Meg blinked and said in a considerate way: “Yeah, but we won’t take advantage of him.”
“Be serious, Meg.”
“We’re major serious.”
“You’re letting out the heat, Meg.”
“Listen to me. We can make this contract with him, Sal says it’s perfectly legal: we charge him his board-time for training, he’ll pay us in cash or he’ll pay us in time—”
“Indenture.”
“Huh?”
“It’s called indenture. I read about it. When we friggin’ had paper, before they made the toilet tissue fall apart. You’re talking about indenture. We got the guy’s ship. Ben wanted to put a lien on his bank account. Now you want him? That stinks, Meg.”
Meg got quiet then. Offended, he was sure. He picked off another screw and drove it into the hole.
“So what other chance has he got?” Meg asked. “Bird?—Who but us gives a damn what happens to that guy?”
He drove it in and looked around at Meg, suspicious now—it was worth suspicion when Meg Kady started talking about her fellow man.
“What’s this ‘us’?”
“Earthers.”
It was at least the third time he’d heard Meg change her planet of origin. He was polite and didn’t say that.
Meg said: “Dekker’s out of the motherwell too, isn’t he? Same as us.”
“Sol, the way he talks.”
“So you figure it, Bird—a greenie like him, paired up with another kid—she must have been. They never, ever got it scoped out, what the rules were. Worst kind of pairing he could make, nobody to show him the way—the guy didn’t set out to screw up. He just didn’t have any advice.”

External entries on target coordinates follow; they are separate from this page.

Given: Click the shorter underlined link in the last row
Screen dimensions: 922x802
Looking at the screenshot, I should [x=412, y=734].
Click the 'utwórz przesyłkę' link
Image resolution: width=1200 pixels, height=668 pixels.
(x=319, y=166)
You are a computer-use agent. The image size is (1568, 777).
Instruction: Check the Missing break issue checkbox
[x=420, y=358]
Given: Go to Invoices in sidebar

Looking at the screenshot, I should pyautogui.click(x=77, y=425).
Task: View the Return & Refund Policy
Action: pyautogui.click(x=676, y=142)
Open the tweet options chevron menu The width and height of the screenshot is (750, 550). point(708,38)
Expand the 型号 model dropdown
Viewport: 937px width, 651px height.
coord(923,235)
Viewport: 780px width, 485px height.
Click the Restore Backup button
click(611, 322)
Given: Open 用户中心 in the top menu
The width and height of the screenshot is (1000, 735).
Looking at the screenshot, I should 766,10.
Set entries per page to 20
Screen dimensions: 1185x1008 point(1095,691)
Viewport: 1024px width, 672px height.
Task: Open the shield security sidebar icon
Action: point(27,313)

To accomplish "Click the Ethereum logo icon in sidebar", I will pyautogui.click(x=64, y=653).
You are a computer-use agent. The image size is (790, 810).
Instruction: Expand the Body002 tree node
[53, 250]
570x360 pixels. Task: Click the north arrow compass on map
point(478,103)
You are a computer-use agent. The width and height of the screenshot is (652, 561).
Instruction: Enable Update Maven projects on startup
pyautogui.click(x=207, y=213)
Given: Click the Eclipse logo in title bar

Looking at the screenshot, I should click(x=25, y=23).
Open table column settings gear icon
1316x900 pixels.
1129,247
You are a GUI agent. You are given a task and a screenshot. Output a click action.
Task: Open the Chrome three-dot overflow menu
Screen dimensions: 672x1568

There’d be soft music next. What there was, was the heater going and money bleeding out onto the cold dock. “You want to close that plastic, woman?”
Meg ducked back and closed it. It gave him time to think there had to be something major in it for Meg and Sal. It didn’t give him time to figure what it was.
“All right,” he said. “We’ve heard the hard sell. Now what’s the deal?”
Meg hesitated, rolled her eyes in a pass around that meant, We’d better not talk here,—and said, “Bird, what’re you doing for lunch?”